Please restate exactly what appears in the records below from the first line to the line where "This screenshot has width=809, height=1080." is, that line included.

**Records supplied:**
※
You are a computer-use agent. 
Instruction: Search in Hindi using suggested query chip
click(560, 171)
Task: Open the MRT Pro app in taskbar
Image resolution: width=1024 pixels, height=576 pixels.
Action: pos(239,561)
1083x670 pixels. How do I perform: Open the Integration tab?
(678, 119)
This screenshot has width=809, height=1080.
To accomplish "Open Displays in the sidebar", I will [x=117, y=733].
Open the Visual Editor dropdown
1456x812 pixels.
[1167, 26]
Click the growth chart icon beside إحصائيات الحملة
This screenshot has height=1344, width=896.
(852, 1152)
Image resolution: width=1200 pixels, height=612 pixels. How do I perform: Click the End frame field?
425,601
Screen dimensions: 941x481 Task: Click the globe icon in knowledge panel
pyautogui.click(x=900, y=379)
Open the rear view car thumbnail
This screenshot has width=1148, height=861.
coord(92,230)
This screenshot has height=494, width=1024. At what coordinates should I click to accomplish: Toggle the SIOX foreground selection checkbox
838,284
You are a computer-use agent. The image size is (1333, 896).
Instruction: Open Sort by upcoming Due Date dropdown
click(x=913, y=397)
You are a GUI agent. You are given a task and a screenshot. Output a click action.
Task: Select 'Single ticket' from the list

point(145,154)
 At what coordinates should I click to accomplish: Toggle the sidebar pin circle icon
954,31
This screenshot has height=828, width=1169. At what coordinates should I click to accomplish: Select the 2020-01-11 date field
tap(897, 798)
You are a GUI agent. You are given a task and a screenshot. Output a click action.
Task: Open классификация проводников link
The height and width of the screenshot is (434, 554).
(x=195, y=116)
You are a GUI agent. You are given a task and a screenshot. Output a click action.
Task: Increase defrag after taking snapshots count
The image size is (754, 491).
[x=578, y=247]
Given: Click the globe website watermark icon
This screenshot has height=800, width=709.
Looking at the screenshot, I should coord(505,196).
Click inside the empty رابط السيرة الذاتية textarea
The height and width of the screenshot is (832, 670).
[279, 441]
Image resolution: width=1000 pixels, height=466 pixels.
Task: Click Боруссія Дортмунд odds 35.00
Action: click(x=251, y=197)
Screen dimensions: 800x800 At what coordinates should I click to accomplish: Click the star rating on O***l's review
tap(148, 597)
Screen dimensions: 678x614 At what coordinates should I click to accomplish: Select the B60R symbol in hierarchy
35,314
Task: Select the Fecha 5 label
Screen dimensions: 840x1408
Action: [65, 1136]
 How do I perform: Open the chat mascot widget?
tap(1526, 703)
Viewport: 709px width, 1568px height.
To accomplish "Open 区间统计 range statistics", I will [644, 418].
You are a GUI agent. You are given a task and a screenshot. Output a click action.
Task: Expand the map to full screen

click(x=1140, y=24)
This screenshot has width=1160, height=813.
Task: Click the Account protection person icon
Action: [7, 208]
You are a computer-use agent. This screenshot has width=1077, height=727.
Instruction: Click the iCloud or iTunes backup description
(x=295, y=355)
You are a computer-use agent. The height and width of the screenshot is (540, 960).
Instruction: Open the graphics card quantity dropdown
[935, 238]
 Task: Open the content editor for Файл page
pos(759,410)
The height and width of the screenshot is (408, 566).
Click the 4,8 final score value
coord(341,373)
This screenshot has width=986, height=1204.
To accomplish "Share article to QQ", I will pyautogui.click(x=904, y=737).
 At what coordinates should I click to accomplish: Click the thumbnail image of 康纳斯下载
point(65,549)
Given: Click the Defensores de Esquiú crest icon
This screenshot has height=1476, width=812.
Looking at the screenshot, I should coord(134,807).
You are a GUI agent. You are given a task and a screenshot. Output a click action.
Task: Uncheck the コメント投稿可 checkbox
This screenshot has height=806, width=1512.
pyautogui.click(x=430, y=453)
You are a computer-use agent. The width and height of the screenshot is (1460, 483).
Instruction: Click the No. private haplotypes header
※
**Written solution:**
You are a computer-use agent. 
Instruction: Search in Hindi using suggested query chip
click(560, 171)
Task: Open the MRT Pro app in taskbar
Image resolution: width=1024 pixels, height=576 pixels.
Action: pos(239,561)
1083x670 pixels. How do I perform: Open the Integration tab?
(678, 119)
This screenshot has width=809, height=1080.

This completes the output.